▸ **Problem description**:
Word for word, copy the lines beginning at the one with "This screenshot has width=696, height=548." and ending at the last line below; pictures stay out.

▸ **Data extracts**:
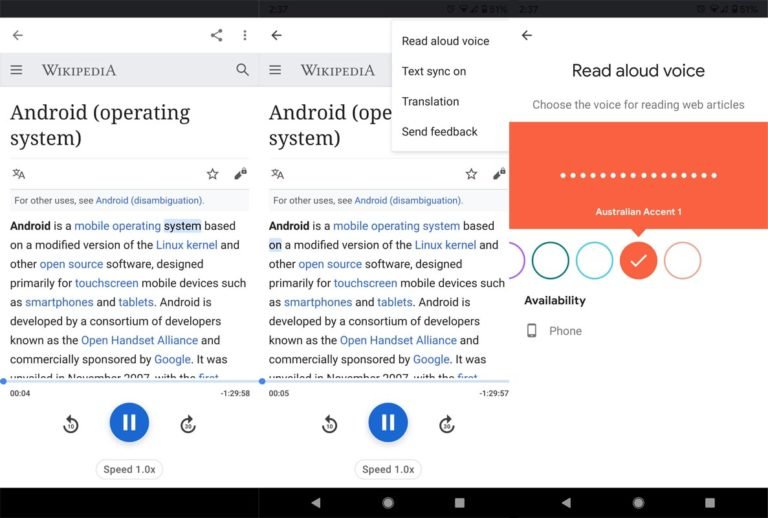Rewind 10 seconds in left player
The width and height of the screenshot is (768, 518).
(70, 425)
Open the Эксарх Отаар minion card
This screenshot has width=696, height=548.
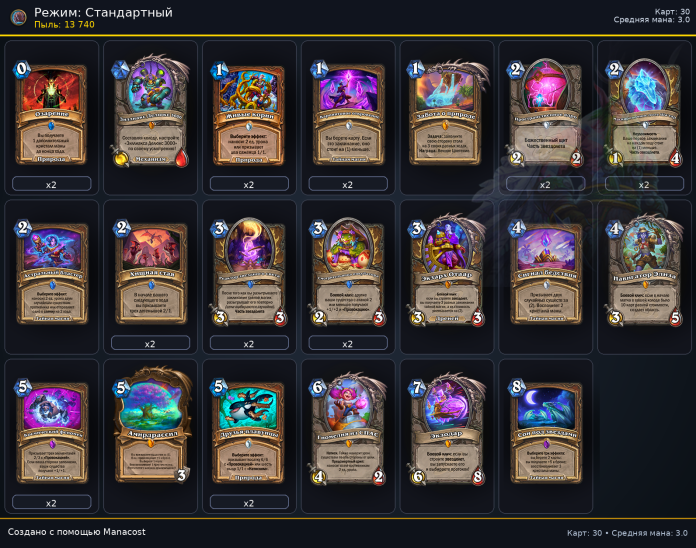click(x=447, y=272)
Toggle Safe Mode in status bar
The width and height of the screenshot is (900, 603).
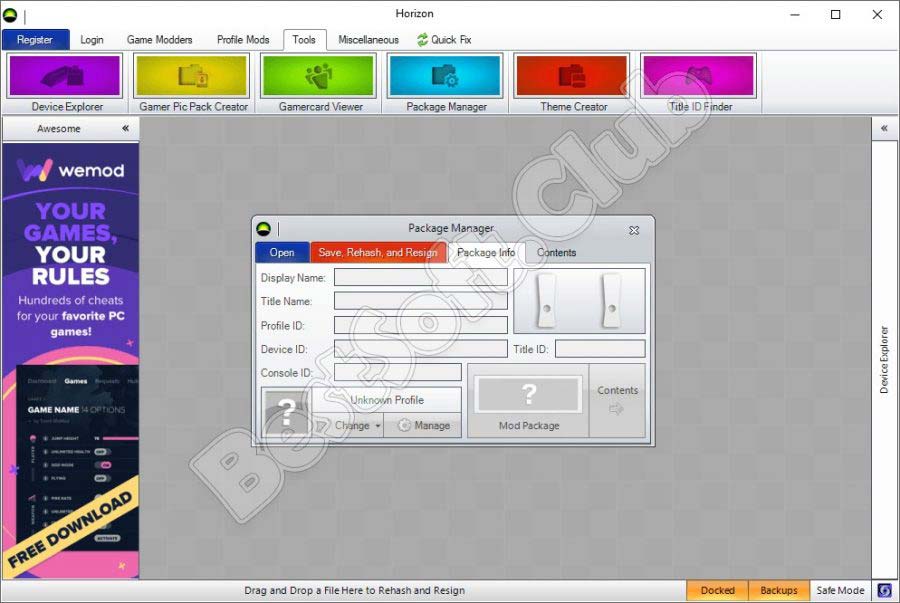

▸ **Solution to this exercise**:
This screenshot has width=696, height=548.
click(x=447, y=272)
Toggle Safe Mode in status bar
The width and height of the screenshot is (900, 603).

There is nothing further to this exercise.